Starbucks (NASDAQ:SBUX) completely overhauled its rewards program last April. While trying to make My Starbucks Rewards fairer, it inadvertently made the program more complicated. Instead of receiving a free snack or drink after every 12 purchases, customers now receive a reward when they reach 125 stars. Customers earn two stars per dollar spent at the register.
Management expected the new program to increase sales per member as the new program incentivizes them to spend more. That didn't happen. Looking back on the new program almost a year later, CFO Scott Maw said, "It was a lot of change for customers: so we changed how they earn, how they redeem, what the app looks like, how they interact with us in every way digitally."
Ultimately, the change has worked. "We got a quarter or two in it, and that spend per member growth, which didn't pop after the launch like we thought, has now come all the way back up into the business case. And by the time we get one year after it'll be ahead," Maw told the audience at a recent UBS conference. The new program gives Starbucks a lot more flexibility to increase sales and keep customers engaged.
Focusing on the long term
In Starbucks' first quarter of the new My Starbucks Rewards program last year, it posted a disappointing 4% growth in same-store sales. It was the first time in 25 quarters Starbucks posted a same store-sales growth number below 5%. On the earnings call, management said the switch to the new rewards program was partially to blame for the shortfall.
Indeed, the changes didn't initially go over well with many Starbucks customers.
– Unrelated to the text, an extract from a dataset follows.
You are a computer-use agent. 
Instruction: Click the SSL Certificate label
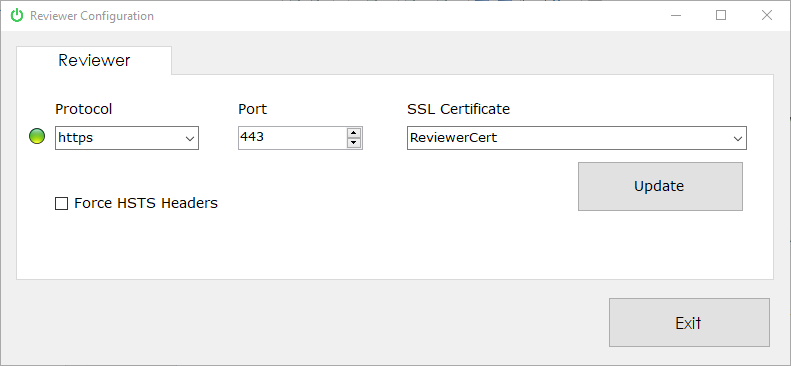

Customers (like myself) that regularly order a small coffee saw a significant decline in their rewards. Management, however, claims those customers represent a small minority of its My Starbucks Rewards members.
Some customers may have had less motivation to go to Starbucks following the changes, others may simply not have been fully aware of the changes. Either way, spend per member didn't increase as initially anticipated.
But investors that focused on the long term are starting to see the rewards. Shares of Starbucks bounced back off their lows last autumn, although its most recent earnings report sent shares back down again. Overall, shares are down about 7% since the company announced the changes to the program.
More ways to drive customer behavior
The new rewards program gives Starbucks more ways to incentivize customers' behavior. It rolled out a new feature called Star Dash last Fall, which rewards a number of stars to customers that make certain purchases within a given time frame. Customers that go less frequently are offered more stars.
"When we've been using big data and one-to-one personalization and we've seen a real acceleration in spend per member," Maw said at the conference. Star Dashes capitalize on that. Starbucks can use big data to provide drink and food recommendations to customers in the app while incentivizing them to try them with a Star Dash. It also just completed the roll out of real-time suggested selling in the app.
Starbucks is also making it easier to order. Mobile order and pay now accounts for 8% of total sales, and it accounts for 20% of sales at peak hours in 1,200 stores. In fact, the feature has grown so popular it's become something of a problem for Starbucks. It's making mobile orders even easier by allowing customers to save their favorite orders to the app.
While the changes to the new program caused some short-term hiccups and customer confusion, Starbucks is popular enough that its consumers were able to work with the program to figure out how to make it work for them. In the long run, management still expects to see the increased sales per member it initially anticipated, and it should result in a return to more robust same-store sales growth when management figures out how to handle all the volume.